I had lost something that I would do anything for, that I would make any sacrifice for… something that I would never want to lose. And now I was back to being cold, alone and with no one to talk to or who wanted to hear about my problems. I would have no one to share my nights with or my days with. Sure I had my friends to go out with sometimes, but even they have lives of their own and can’t be there in ways for me that Vanessa could. I couldn’t make the same jokes as I did with her, I couldn’t surprise her with breakfast or dinner… I couldn’t listen to her talk about her day to know that she had someone that cared. I felt so cut off from her. My deepest fears and thoughts constantly played out scenarios in my mind. Ripples of terror and dread fell over me for hours on end. Is she ok? Does she feel as bad and alone as I do? Can we make the distance? Does she still love me? What if she begins to doubt our love for each other?
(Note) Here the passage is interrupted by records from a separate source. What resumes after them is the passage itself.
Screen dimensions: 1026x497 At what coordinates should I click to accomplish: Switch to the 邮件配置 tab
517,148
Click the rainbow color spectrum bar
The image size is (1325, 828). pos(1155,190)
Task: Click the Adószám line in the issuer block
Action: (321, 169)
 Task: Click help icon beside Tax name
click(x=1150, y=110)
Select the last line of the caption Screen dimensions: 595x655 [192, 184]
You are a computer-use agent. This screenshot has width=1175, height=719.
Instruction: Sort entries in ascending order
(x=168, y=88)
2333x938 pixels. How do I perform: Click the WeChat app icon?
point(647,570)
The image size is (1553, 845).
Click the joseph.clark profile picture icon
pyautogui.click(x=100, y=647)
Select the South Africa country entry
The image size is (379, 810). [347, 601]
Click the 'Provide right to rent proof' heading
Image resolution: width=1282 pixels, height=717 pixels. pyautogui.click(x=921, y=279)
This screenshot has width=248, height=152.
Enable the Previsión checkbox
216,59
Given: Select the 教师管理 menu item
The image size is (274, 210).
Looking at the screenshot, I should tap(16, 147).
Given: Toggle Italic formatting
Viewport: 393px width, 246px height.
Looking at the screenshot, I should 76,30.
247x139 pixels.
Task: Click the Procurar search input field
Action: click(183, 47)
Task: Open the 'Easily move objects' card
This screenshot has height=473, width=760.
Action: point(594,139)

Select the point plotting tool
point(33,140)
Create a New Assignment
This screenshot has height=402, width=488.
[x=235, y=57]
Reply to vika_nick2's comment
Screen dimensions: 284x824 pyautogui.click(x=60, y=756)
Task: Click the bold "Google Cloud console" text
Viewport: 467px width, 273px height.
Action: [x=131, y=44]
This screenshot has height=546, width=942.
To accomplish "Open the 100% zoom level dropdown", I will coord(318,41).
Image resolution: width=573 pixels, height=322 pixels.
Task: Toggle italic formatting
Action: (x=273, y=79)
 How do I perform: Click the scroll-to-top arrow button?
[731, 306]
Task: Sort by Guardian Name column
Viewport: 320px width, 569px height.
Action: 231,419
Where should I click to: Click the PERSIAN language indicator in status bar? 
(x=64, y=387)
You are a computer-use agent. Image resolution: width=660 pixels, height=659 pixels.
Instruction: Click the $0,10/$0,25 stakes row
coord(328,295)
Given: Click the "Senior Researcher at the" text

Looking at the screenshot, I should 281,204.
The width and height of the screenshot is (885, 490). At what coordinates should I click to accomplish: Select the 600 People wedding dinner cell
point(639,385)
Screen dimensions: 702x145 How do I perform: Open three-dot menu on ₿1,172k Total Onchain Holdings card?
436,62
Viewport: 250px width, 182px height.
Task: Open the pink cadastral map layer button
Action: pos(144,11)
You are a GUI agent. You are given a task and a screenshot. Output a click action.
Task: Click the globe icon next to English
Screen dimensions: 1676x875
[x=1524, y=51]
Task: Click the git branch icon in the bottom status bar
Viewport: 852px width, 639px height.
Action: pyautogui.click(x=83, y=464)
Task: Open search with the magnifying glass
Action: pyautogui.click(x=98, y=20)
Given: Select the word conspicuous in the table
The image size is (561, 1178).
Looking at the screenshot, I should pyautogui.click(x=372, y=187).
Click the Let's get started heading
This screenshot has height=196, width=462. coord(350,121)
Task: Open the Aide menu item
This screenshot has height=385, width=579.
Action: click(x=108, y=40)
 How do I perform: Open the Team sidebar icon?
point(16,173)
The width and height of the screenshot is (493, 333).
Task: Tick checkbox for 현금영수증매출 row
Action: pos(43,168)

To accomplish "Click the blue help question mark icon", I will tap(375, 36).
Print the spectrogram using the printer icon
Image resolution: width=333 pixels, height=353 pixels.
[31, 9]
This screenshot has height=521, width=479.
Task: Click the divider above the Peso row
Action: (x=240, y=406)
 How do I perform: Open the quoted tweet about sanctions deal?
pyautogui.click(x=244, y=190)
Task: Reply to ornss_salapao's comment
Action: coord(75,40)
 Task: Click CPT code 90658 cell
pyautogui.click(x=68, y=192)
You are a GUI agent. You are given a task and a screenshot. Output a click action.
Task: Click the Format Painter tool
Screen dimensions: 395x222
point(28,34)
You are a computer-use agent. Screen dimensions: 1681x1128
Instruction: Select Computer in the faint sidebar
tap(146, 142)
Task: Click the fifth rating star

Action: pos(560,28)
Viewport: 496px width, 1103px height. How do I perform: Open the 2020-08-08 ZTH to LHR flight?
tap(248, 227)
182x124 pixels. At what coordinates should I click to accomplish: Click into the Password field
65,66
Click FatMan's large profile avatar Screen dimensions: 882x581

What if she meets another guy who can physically be there? Will she forget what it’s like to be with me? Will she stop loving me? Constantly I barraged myself with these thoughts and emotions, mostly to prepare my self for the worst case scenario. When I traveled to Uni, I was reminded by all the things Vanessa and I did together (before and after we got together). The places we met up, the places we said goodbye (the place where I hugged her for the 2nd last time, near Nike on Bourke Street), the places we wanted to go to, the places we went as a couple – it all pained me deeply to know that I would never be able to relive those memories again. That Vanessa and I could never walk around on the streets of Melbourne and do things together. I was now alone with no ones hand to hold, and knew that when I went home I would have no one to ask me how my day was, or what I did or to snuggle up and watch TV with. I had lost her, and I would have to learn to live on my own again.

It was rough. I had already forgotten what it was like to be alone. To feel what its like to be single. I really didn’t like being alone again. But I reminded myself that I wasn’t back to being alone. I still had Vanessa. She was still my girlfriend. We were still together, even though we weren’t actually together. I still had Vanessa. I would see her in the end. I promised myself I would give it everything. I would promise her anything and everything to not give up. For the first weeks, we had the telephone. I would try and call her around the same time every day, and talk to her for a couple hours at least. At the beginning Vanessa had no internet (she had dial up that was expensive to use and was too slow for voice chat/ video chat). So it was tough not being able to even see her. Every time we talked, I would try and imagine what her face looked like. Especially when I made her laugh on the phone, I would imagine the first time I ever saw her laugh. Hearing her laugh would always make me smile. I just wanted her to be happy, even though she missed me and I missed her, I wanted her to think back to the times we shared, the happiness we had, the promises and trust we kept with each other. I didn’t want her to give up, or to move on or to find someone else. Call me selfish, but I wanted to keep Vanessa to myself. I didn’t want her to leave me for someone else that she’d met, or to want to seek out other guys. I wanted her to think about how much we loved each other and how much we wanted to be together. After she got broadband installed, it became easier. I could see her on the camera, and I didn’t have to ‘visualize’ her. I could actually see and talk to her real time. I would try my best to make her laugh, stop her from crying, and listen to her day and give my advice on decisions she was making. We still had everything we always loved about each other… except for the company. We didn’t have any physical contact with each other. Its one of the fundamental parts of a relationship… and we could no longer have those moments of contact. We were both feeling very cut off and alone. In the coming weeks and months, we would soon find ourselves battling to hold on – holding onto a dream that we shared together, something that we both deemed worthy to fight for: our deepest love for each other would soon go through many hardships.